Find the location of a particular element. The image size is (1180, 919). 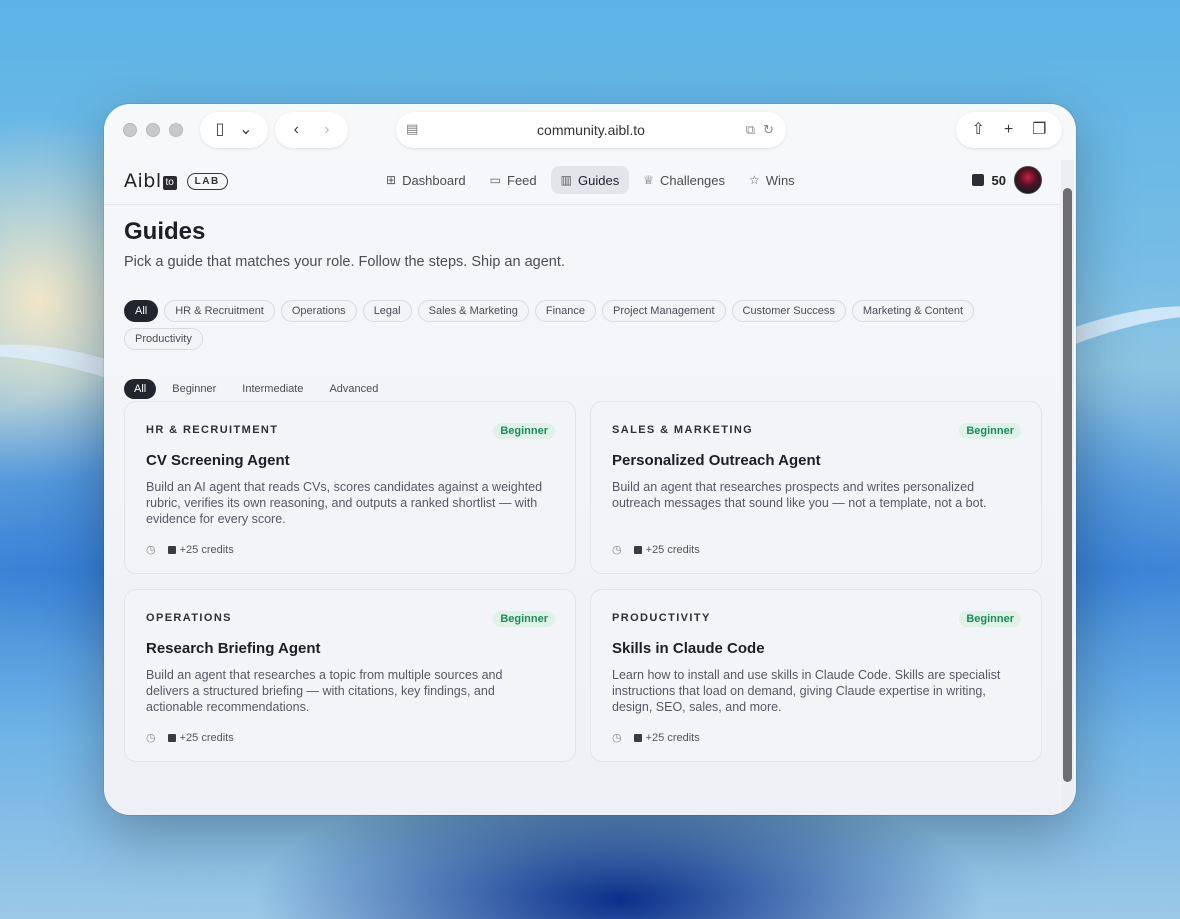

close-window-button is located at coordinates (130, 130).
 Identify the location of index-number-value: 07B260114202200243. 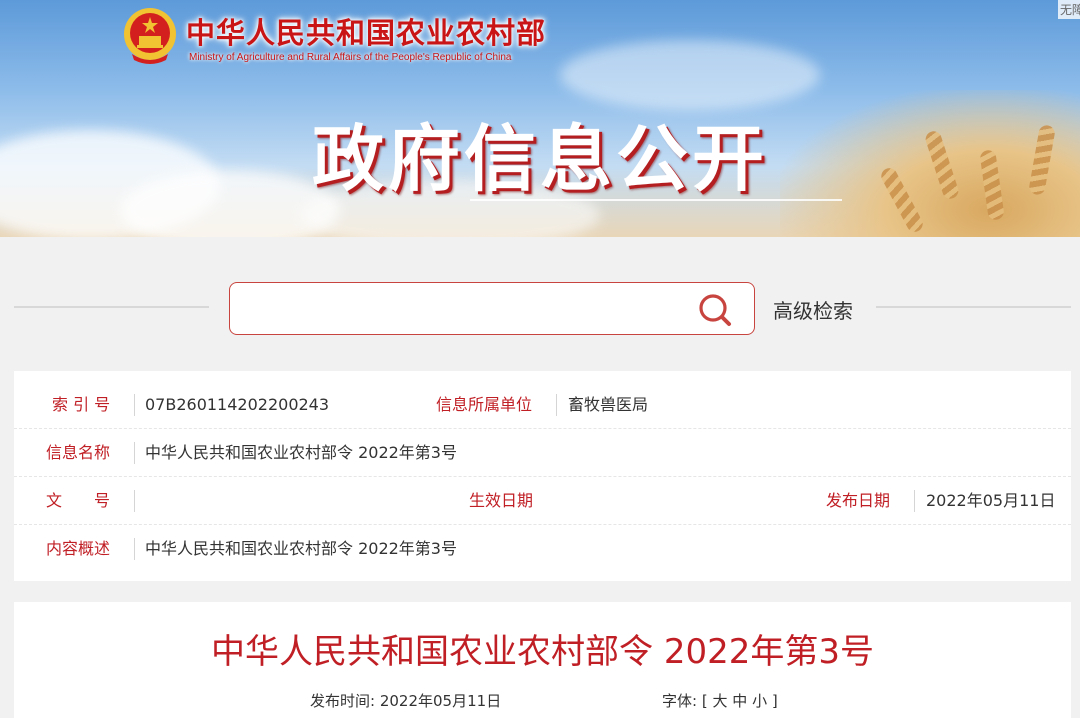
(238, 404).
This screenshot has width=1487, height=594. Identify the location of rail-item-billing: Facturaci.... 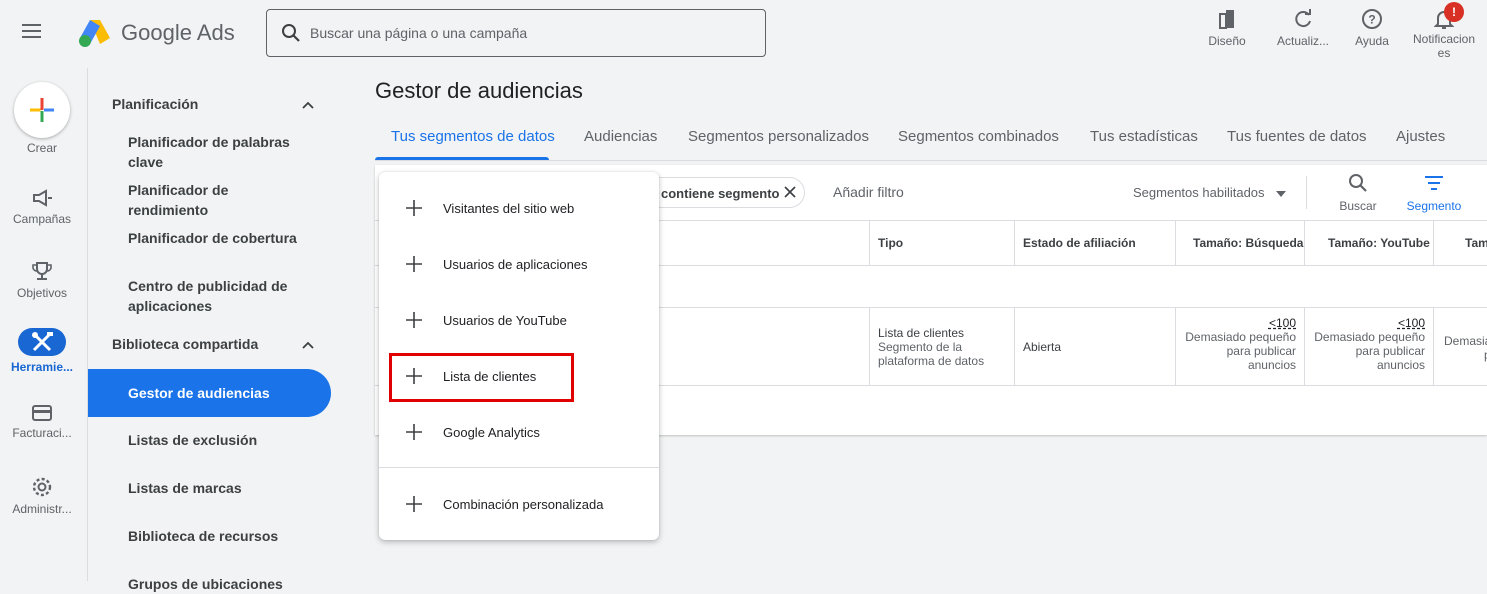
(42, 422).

Instruction
Rewrite the rows above with every "location" changed to "position" and nothing else altered. Leave the pictures out.

Your response
Find the position of a particular element. The image size is (1180, 919). 

close-window-button is located at coordinates (130, 130).
 Identify the position of index-number-value: 07B260114202200243. 
(238, 404).
This screenshot has width=1487, height=594. Identify the position of rail-item-billing: Facturaci.... 
(42, 422).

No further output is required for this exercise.